Missions et programme d’activités
1 – Organiser une veille sur les expériences pratiques de connexion entre espèces, créer des échanges sur ces sujets, rassembler des êtres humains que cela intéresse et mettre en œuvre, de manière exploratoire et embryonnaire, un collectif (le Lichen) intégrant lui-même les vivants autres qu’humain.e.s et modélisant ainsi une possible organisation multi-spécifique et bio/éco-inspirée.
2 – Inventer des méthodes pour bâtir des collectifs humains intégrant, via la connexion sensible, des perspectives autres qu’humaines. Organiser des expériences, des rassemblements, provoquer des occasions pour tester et explorer ces méthodes.
3 – Documenter ces expérimentations et les diffuser. Tenter de former à ces méthodes émergentes, accompagner les acteurs territoriaux ou académiques volontaires, combiner ces manières de faire avec le monde qui commerce, bavarde, mange et construit des supermarchés.
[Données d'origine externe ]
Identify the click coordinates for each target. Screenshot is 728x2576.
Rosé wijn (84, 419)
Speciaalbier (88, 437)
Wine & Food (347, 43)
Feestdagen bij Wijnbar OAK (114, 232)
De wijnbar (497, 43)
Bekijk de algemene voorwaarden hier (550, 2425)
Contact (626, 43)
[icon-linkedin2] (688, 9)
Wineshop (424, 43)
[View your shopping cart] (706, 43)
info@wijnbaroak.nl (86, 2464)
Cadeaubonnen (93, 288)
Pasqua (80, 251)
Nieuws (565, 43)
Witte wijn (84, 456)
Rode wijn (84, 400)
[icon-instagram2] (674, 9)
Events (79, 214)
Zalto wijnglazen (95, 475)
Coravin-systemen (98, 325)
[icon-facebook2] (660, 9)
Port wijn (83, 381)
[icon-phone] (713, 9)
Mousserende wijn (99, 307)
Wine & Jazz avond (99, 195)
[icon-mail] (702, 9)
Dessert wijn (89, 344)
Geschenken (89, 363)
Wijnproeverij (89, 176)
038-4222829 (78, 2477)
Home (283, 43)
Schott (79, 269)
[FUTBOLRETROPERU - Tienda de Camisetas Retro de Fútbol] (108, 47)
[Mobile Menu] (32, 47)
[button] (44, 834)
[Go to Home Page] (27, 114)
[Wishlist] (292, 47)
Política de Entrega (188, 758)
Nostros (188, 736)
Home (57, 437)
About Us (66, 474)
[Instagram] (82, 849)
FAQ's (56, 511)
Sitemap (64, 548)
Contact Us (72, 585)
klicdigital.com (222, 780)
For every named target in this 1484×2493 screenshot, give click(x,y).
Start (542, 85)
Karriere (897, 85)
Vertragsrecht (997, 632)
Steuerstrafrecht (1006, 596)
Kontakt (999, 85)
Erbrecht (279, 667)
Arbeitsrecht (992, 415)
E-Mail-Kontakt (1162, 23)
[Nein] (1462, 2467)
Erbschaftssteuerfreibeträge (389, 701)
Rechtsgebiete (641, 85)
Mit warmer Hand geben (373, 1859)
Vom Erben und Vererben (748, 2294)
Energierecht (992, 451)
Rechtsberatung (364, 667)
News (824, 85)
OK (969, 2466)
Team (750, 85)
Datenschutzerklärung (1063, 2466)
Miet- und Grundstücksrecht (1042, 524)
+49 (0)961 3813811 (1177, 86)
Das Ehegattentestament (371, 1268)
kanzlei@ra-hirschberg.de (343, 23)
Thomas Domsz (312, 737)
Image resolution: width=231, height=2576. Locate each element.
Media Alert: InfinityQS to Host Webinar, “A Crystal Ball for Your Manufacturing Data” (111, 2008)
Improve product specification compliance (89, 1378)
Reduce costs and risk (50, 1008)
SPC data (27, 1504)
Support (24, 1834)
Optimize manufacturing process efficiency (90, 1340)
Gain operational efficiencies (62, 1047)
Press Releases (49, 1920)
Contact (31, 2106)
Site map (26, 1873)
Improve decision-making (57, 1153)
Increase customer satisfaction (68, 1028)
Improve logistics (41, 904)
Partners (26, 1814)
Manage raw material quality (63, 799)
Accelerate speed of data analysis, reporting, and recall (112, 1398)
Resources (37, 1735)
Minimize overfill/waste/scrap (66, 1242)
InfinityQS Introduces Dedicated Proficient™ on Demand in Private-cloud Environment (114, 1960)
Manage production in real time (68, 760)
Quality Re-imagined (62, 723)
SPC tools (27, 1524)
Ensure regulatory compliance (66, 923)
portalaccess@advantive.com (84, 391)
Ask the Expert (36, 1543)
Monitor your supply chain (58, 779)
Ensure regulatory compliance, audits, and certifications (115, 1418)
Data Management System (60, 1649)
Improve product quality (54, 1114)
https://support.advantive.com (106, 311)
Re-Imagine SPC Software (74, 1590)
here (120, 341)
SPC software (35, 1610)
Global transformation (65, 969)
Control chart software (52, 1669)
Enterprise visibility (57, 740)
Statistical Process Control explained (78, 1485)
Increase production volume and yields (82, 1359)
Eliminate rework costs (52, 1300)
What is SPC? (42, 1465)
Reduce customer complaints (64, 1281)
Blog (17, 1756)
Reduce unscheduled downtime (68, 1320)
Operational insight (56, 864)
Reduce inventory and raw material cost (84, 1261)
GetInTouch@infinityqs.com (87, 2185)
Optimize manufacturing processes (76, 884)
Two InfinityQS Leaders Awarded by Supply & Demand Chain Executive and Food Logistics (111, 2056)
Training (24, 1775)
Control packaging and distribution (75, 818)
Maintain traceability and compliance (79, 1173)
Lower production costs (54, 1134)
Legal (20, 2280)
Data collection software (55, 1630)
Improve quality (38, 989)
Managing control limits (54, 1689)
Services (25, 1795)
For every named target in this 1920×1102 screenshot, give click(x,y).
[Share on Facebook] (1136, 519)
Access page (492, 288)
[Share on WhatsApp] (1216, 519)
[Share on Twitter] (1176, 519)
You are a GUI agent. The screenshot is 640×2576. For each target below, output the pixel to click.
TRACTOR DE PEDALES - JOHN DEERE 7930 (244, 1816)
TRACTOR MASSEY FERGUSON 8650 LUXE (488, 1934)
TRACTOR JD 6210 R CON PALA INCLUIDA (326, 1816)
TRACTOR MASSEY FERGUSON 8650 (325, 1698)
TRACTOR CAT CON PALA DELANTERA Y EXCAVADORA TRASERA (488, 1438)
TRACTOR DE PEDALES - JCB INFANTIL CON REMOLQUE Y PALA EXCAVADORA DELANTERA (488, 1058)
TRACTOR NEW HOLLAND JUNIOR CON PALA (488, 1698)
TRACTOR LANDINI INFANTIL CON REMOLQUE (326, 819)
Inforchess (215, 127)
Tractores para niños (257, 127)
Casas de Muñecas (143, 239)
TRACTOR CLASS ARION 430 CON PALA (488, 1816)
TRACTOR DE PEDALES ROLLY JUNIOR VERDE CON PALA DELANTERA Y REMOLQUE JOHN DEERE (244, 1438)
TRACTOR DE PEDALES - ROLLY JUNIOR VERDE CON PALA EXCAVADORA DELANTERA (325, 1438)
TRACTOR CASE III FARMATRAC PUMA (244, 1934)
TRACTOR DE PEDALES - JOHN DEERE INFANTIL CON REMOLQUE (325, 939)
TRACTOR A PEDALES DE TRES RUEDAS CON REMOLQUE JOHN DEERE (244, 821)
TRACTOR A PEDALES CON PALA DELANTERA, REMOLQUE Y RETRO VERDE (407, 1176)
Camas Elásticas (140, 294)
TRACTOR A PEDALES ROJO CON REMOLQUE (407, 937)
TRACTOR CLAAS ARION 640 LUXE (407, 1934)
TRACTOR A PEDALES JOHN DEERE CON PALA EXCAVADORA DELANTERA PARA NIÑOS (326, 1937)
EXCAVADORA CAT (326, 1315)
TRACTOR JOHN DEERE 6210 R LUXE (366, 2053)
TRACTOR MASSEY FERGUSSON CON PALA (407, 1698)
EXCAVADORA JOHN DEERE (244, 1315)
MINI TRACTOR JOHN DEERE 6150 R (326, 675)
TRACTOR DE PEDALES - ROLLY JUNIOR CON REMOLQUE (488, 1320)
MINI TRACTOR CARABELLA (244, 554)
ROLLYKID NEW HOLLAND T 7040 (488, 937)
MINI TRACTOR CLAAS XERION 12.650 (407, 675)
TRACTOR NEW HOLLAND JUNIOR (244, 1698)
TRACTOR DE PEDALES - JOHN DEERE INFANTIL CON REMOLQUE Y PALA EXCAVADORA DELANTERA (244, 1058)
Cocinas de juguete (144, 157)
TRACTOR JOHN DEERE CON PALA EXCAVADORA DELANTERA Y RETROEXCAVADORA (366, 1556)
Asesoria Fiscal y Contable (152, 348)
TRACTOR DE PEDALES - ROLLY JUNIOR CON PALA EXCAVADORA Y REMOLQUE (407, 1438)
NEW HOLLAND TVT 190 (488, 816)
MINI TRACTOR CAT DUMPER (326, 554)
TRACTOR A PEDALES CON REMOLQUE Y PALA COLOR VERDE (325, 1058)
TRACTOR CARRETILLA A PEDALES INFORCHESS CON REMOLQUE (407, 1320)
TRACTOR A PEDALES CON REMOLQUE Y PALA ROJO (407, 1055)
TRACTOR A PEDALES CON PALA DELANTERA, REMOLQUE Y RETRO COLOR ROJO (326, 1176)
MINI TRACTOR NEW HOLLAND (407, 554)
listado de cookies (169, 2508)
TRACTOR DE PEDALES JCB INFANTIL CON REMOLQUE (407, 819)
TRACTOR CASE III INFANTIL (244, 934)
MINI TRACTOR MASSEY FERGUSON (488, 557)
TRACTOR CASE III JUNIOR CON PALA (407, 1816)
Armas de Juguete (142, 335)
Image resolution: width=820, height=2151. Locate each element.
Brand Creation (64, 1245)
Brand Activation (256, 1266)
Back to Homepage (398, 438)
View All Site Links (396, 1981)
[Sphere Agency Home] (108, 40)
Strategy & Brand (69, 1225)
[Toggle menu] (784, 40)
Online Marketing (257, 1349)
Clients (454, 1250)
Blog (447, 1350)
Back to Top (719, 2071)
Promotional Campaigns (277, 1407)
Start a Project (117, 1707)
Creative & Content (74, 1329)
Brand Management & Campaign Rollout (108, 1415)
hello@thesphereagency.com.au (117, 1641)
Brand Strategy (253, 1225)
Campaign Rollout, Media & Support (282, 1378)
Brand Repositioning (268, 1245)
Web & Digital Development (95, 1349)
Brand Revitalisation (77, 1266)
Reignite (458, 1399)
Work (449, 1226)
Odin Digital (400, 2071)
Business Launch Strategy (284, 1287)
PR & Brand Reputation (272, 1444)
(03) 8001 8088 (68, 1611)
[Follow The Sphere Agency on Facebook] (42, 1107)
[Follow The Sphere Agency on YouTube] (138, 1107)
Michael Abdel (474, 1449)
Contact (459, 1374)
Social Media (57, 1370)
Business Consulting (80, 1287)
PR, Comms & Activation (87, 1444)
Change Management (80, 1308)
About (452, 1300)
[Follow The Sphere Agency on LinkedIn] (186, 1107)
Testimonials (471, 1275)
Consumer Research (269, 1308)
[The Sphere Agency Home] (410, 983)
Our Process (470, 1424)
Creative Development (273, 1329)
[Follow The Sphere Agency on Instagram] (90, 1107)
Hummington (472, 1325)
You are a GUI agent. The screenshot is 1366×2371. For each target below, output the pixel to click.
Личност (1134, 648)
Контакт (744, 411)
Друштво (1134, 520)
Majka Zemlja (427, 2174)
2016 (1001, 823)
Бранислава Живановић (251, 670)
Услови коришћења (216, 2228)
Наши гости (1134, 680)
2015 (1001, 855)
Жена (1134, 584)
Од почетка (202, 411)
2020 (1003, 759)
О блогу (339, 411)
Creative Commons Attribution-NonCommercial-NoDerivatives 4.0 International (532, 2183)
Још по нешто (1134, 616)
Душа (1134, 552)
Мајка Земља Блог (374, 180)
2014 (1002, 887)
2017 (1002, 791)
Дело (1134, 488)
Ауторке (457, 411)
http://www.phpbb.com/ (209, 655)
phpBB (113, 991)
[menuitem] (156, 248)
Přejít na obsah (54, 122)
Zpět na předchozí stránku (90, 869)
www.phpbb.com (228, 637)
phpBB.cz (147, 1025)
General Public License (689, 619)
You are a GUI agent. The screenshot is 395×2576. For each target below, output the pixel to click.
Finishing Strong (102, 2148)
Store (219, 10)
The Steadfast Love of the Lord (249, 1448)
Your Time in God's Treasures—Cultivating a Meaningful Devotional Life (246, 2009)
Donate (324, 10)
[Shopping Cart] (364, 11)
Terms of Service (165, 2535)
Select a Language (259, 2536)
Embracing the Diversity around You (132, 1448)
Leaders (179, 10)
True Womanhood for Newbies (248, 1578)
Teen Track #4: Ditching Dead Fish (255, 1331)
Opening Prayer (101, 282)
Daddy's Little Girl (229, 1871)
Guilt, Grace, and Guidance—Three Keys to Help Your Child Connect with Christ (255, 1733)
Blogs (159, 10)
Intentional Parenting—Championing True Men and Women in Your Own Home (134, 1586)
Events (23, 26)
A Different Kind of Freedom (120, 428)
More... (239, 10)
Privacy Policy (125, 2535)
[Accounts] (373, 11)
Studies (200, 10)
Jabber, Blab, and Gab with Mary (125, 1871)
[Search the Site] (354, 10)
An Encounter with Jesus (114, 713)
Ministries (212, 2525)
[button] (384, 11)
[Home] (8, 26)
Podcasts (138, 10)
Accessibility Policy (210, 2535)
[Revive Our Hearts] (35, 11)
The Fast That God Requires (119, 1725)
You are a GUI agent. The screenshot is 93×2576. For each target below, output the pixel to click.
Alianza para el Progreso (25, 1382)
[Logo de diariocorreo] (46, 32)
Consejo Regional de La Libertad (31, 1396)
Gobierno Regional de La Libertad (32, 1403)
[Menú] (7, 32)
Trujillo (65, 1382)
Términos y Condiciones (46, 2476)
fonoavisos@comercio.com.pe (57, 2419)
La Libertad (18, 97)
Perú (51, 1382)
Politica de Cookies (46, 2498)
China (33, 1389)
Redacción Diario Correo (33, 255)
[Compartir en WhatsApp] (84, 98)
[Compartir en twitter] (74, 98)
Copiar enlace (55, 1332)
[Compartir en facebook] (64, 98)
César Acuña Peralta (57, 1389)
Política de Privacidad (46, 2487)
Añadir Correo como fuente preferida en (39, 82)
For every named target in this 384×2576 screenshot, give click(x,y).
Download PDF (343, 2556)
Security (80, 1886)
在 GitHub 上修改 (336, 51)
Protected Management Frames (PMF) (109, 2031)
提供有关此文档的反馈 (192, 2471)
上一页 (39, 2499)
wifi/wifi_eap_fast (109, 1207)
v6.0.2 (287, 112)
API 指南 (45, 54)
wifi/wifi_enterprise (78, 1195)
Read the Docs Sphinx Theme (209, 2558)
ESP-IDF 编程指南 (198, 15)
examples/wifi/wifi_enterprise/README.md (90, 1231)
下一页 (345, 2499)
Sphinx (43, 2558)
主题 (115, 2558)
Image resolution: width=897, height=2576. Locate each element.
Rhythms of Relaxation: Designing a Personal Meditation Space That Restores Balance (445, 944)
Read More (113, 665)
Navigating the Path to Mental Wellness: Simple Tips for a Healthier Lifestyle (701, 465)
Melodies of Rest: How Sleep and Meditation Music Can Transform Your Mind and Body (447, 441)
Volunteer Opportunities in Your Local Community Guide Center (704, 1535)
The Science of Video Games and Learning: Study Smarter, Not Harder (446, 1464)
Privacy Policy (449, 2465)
Ces missions se déclinent dans un programme d’activités évolutif et souple comprenant :
> Des résidences de création méthodologique. Entre membres du collectif, ces rassemblements visent à créer des outils de connexion entre espèces ainsi que des manières de s’organiser à partir de ces connexions. Ces résidences peuvent aussi être l’occasion de « béta-tester » certaines méthodes.
> Des rassemblements ouverts. Événements permettant de tester des méthodes sur un public large (plusieurs dizaines de personnes humaines). Ce « public » est aussi amené à vivre une expérience de vie collective durant le rassemblement. Trois rassemblements de la sorte ont déjà eu lieu et donné naissance au Lichen (le Laboratoire des attachements – mai 2021, l’Assemblée de la forêt – août 2021, Explorer le vivant en Beaujolais – octobre 2021).
> Des accompagnements. Sur demandes particulières, le Lichen propose d’accompagner des porteurs de projets, des collectifs, des dispositifs existants, désireux d’augmenter la prise en compte des perspectives autres qu’humaines dans leurs fonctionnements ou activités (pour exemple, lors de l’assemblée de la forêt, nous avons tenté – via une « constellation de tous les êtres » de conseiller un propriétaire forestier sur la conduite à tenir vis-à-vis d’une parcelle de pins douglas décimés par la suractivité des scolytes).
> Une production documentaire. Le Lichen construit chemin faisant une documentation partagée autour des méthodes de connexion entre espèces. Celle-ci prend notamment la forme d’un atlas-guide collaboratif (avec un horizon d’édition) ainsi que de futures rencontres ou journées d’étude.